2)  pound the red and bird's eye chillies.

3)  add in some salt, the shallots and garlic and pound some more.

4)  lastly, in goes the anchovies and pound away.*

5)  squeeze some lime before serving.

*senang citer, add everything in the mortar and pestle away! (???, you know what i mean, right?)

easy peasy right? you can even do it with your eyes closed. haha! luckluck you guys!!

recipe source: 1 hari 1 resipi by chef hanieliza

Monday, November 28, 2011

spicy squid

or sotong goreng berempah.

i don't know, when i saw the word 'goreng' (fry) in the recipe, i would imagine frying the squid, which has been coated with spices, in hot oil. but, this is a totally different method. well, we are all about learning something new, right?
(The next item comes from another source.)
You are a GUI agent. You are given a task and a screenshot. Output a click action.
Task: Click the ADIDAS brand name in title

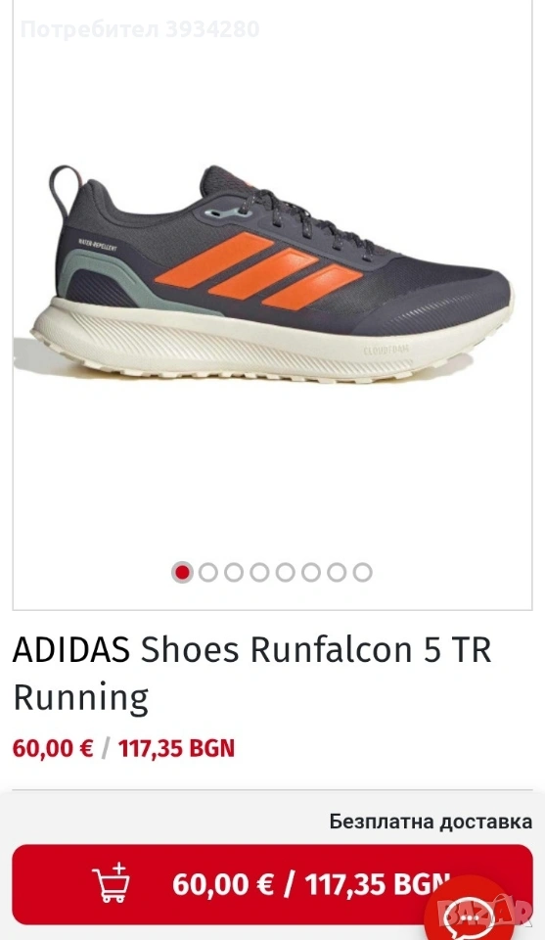tap(71, 649)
my take on this dish is that, it's like a typical nasi kandar squid dish. spicy but not hot. pak aji sukalah ni! hahaha!

wanna give it a go?

let's go!! :-p

you will need:
500g squid
2 tbs of curry powder, mixed with a little bit of water to make a paste
½ cup of tamarind juice
1 big onion, cut in rings
2 tomatoes, cut into 4
2 tbsp of cooking oil
salt to taste

things to saute
1 tsp of mixed spices
ginger, about 1", sliced thinly
3 shallots, sliced thinly
2 cloves garlic, sliced thinly
some curry leaves

the how to:
1)  heat oil in wok and saute (b) till fragrant.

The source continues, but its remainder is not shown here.